We presented a novel method to produce packets of ${\mathrm{ND}}_3$ ($1_1^{-}$) molecules with well defined $M_J$ composition. Beams with near-perfect $M_J=0$ or $|M_J|=1$ purity can be produced using novel operation modes of the Stark decelerator in combination with preservation fields, whereas beams with a $M_J=0$ (25%) and $|M_J|=1$ (75%) population distribution can be produced by propagating the beam in zero field downstream from the decelerator.

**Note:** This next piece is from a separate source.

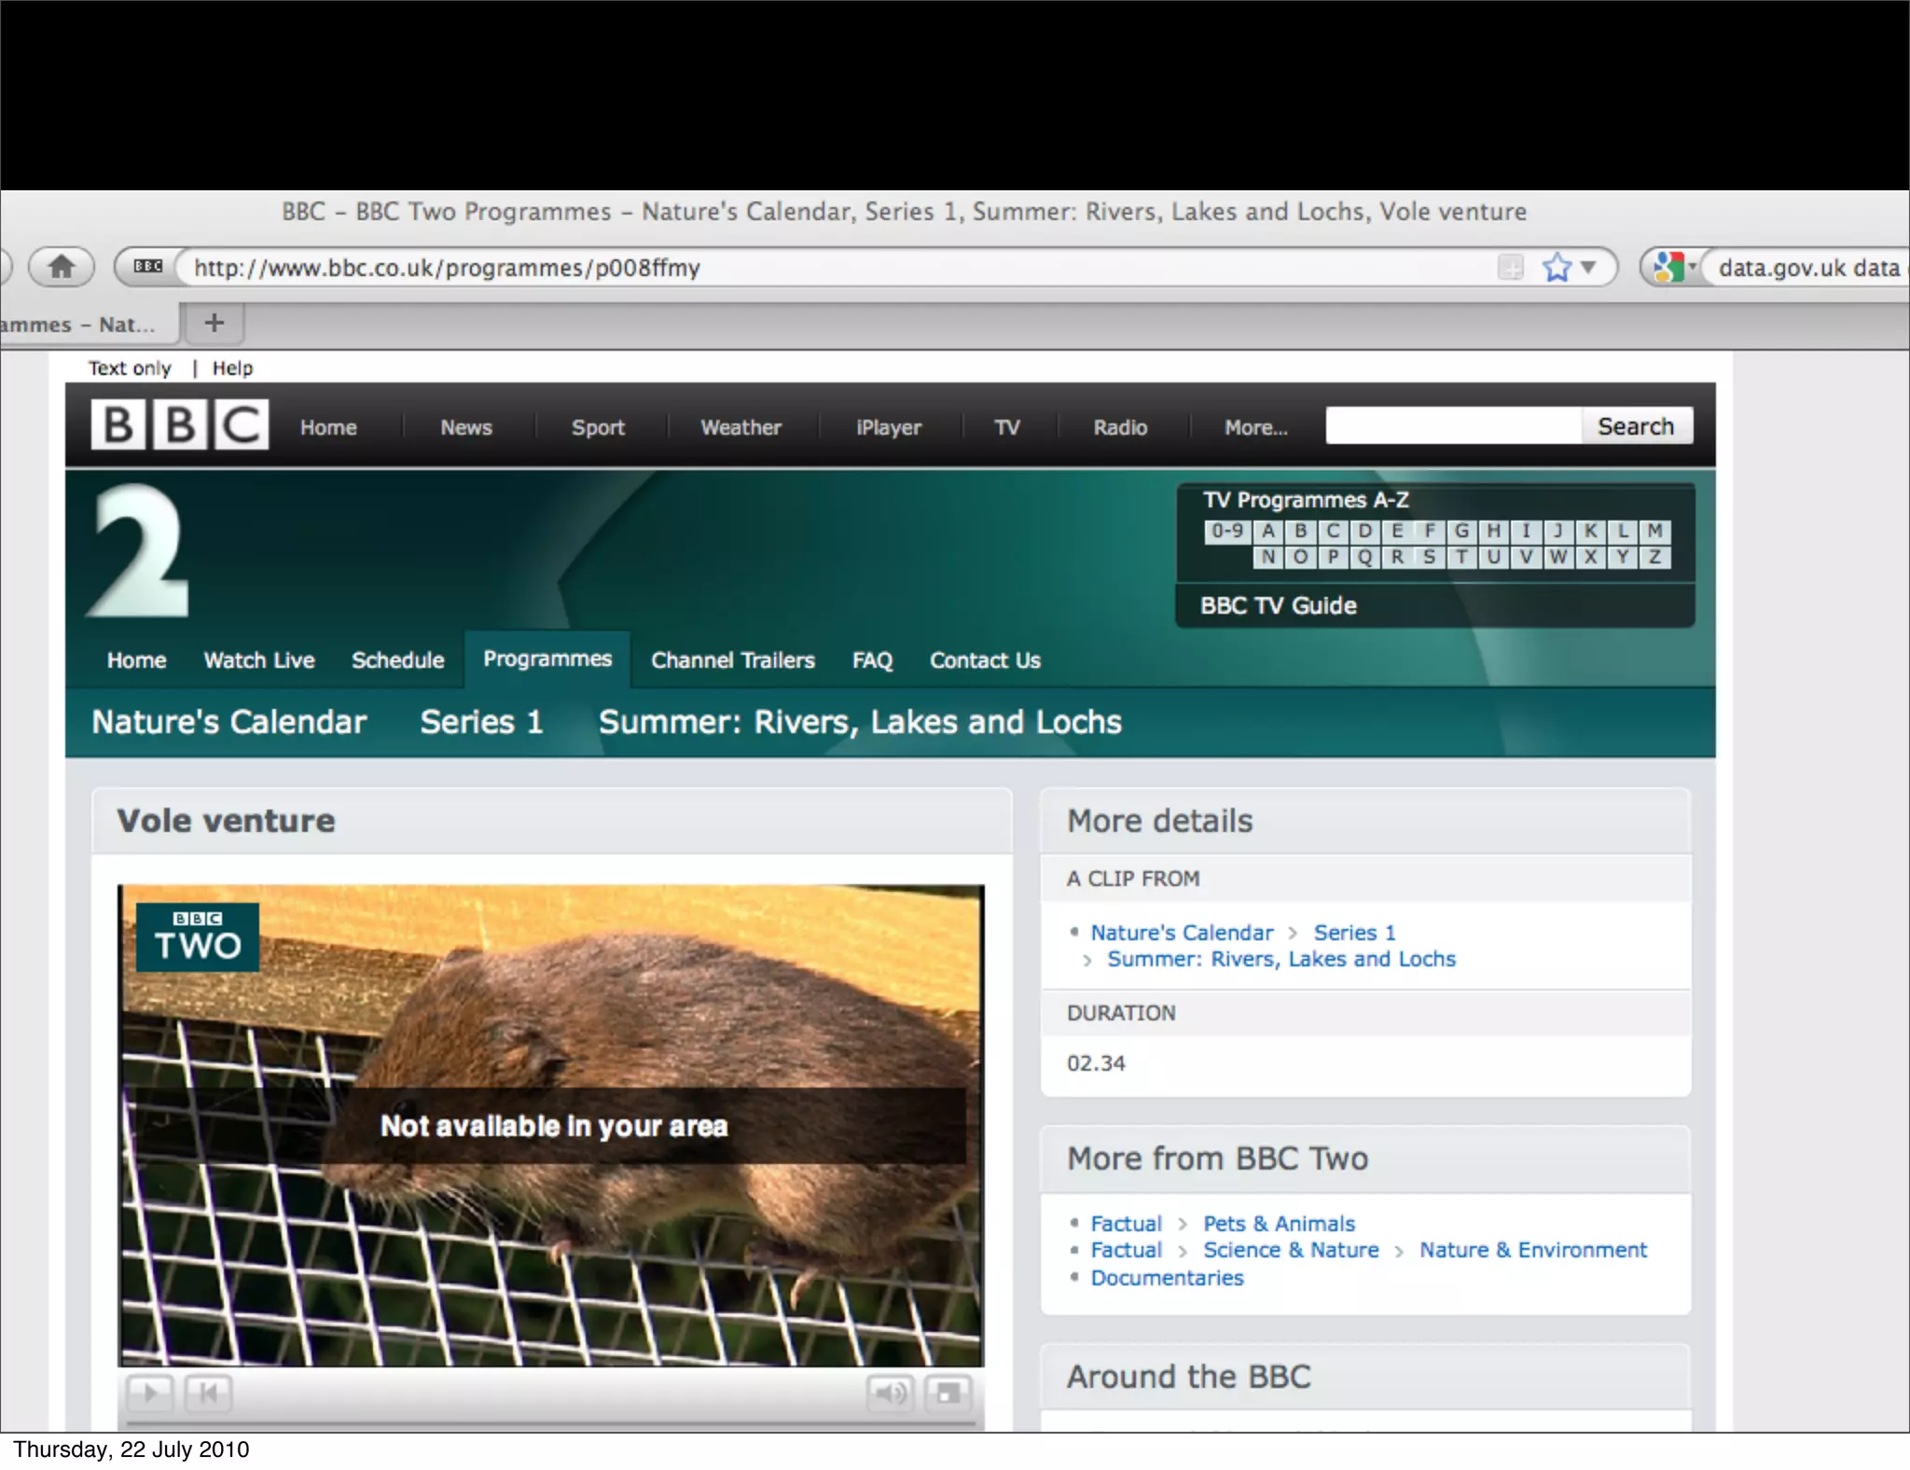Screen dimensions: 1910x1470
Task: Select letter N in TV Programmes A-Z
Action: 1267,557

The $M_J$ purity is conveniently probed by inducing $M_J$-resolved $2_1^{+}\leftarrow 1_1^{-}$ THz transitions in the presence of an electric field. The different routes to produce beams with pure $M_J$ composition in either the rotational ground or $2_1^{\pm }$ excited states, in combination with methods to record $M_J$ resolved populations, allows for state-to-state inelastic (rotational de-excitation) collision experiments with full $\mathrm{\Delta }{M}_J$ resolution. This offers interesting prospects in scattering experiments with cold and ultracold molecules in the presence of external electric fields.

Acknowledgments

This work is part of the research program of the Netherlands Organisation for Scientific Research (NWO). We thank Niek Janssen and André van Roij for expert technical support.

Disclosure statement

No potential conflict of interest was reported by the author(s).

Additional information

Funding

S.Y.T.v.d.M. acknowledges support from the European Research Council (ERC) under the European Union's Horizon 2020 Research and Innovation Program (Grant Agreement No. 817947 FICOMOL) and Dutch Research Council (NWO).